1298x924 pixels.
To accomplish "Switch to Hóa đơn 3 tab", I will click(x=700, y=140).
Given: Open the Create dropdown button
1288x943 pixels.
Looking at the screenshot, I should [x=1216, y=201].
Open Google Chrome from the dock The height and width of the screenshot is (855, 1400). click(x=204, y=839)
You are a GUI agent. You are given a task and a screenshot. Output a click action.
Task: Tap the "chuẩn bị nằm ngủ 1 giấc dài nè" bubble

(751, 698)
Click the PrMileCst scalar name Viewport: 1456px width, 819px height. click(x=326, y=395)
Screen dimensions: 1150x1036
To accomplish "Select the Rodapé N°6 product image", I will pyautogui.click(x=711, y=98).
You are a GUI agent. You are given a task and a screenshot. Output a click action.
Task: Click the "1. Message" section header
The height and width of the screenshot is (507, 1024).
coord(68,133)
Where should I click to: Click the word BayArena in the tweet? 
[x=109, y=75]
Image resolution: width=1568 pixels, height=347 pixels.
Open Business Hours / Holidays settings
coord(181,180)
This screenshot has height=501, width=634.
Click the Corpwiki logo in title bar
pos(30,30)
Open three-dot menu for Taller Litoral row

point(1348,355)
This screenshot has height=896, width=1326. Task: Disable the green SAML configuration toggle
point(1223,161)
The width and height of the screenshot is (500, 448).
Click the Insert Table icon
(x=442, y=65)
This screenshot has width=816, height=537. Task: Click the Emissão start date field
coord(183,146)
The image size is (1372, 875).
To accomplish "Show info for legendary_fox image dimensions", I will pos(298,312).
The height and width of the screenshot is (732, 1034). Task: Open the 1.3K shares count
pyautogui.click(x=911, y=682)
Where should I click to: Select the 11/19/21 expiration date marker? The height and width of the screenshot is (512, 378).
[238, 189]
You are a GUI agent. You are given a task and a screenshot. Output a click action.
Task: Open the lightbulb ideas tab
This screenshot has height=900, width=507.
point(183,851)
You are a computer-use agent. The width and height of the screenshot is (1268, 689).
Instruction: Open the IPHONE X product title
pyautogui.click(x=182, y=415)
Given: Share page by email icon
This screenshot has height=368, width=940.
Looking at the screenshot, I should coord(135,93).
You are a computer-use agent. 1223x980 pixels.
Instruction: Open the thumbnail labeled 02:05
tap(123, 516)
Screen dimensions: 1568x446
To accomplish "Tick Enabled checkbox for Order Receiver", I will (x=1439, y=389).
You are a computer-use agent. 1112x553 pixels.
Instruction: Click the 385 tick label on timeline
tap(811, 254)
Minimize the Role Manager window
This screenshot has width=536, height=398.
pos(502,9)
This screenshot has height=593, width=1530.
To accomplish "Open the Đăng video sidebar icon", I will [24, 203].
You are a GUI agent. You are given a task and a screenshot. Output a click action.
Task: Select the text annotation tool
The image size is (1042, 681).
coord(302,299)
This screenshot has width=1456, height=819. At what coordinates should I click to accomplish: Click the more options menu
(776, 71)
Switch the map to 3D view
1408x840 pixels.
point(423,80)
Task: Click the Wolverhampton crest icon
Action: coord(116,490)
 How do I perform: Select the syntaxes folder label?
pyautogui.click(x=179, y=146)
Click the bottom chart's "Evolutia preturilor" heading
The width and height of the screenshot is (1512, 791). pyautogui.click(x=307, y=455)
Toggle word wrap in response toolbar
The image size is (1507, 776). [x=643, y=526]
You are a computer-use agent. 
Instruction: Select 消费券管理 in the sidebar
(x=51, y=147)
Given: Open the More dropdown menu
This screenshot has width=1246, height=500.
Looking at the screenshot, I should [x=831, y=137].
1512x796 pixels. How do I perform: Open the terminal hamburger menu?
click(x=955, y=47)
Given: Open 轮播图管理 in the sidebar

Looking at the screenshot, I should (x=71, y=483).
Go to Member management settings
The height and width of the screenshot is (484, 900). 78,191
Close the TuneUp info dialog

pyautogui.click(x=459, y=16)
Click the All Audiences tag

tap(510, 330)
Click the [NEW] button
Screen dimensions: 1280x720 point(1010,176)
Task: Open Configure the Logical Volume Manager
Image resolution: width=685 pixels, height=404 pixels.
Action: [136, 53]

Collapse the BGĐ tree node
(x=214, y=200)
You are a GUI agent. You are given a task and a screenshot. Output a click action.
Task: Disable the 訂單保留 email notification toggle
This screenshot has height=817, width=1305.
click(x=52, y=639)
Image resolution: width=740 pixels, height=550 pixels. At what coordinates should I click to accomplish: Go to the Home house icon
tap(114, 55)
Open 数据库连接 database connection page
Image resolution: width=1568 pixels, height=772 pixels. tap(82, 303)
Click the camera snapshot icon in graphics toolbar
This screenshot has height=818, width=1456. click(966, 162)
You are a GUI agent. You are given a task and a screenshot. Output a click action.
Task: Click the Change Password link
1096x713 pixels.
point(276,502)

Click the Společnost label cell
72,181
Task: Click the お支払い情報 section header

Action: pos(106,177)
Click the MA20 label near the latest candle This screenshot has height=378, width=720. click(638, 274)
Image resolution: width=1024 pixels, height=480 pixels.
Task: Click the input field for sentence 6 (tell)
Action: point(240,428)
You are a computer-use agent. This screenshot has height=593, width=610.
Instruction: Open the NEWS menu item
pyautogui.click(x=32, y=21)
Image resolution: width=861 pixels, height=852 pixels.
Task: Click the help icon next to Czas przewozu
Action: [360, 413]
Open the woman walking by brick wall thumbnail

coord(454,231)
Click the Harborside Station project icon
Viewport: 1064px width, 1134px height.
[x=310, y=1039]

· · ·

» **Work order**
Search the data above and return each line in which "will" occurs.

» **Answer to this problem**
To accomplish "Switch to Hóa đơn 3 tab", I will click(x=700, y=140).
To accomplish "Select the Rodapé N°6 product image", I will pyautogui.click(x=711, y=98).
To accomplish "Show info for legendary_fox image dimensions", I will pos(298,312).
To accomplish "Tick Enabled checkbox for Order Receiver", I will (x=1439, y=389).
To accomplish "Open the Đăng video sidebar icon", I will [24, 203].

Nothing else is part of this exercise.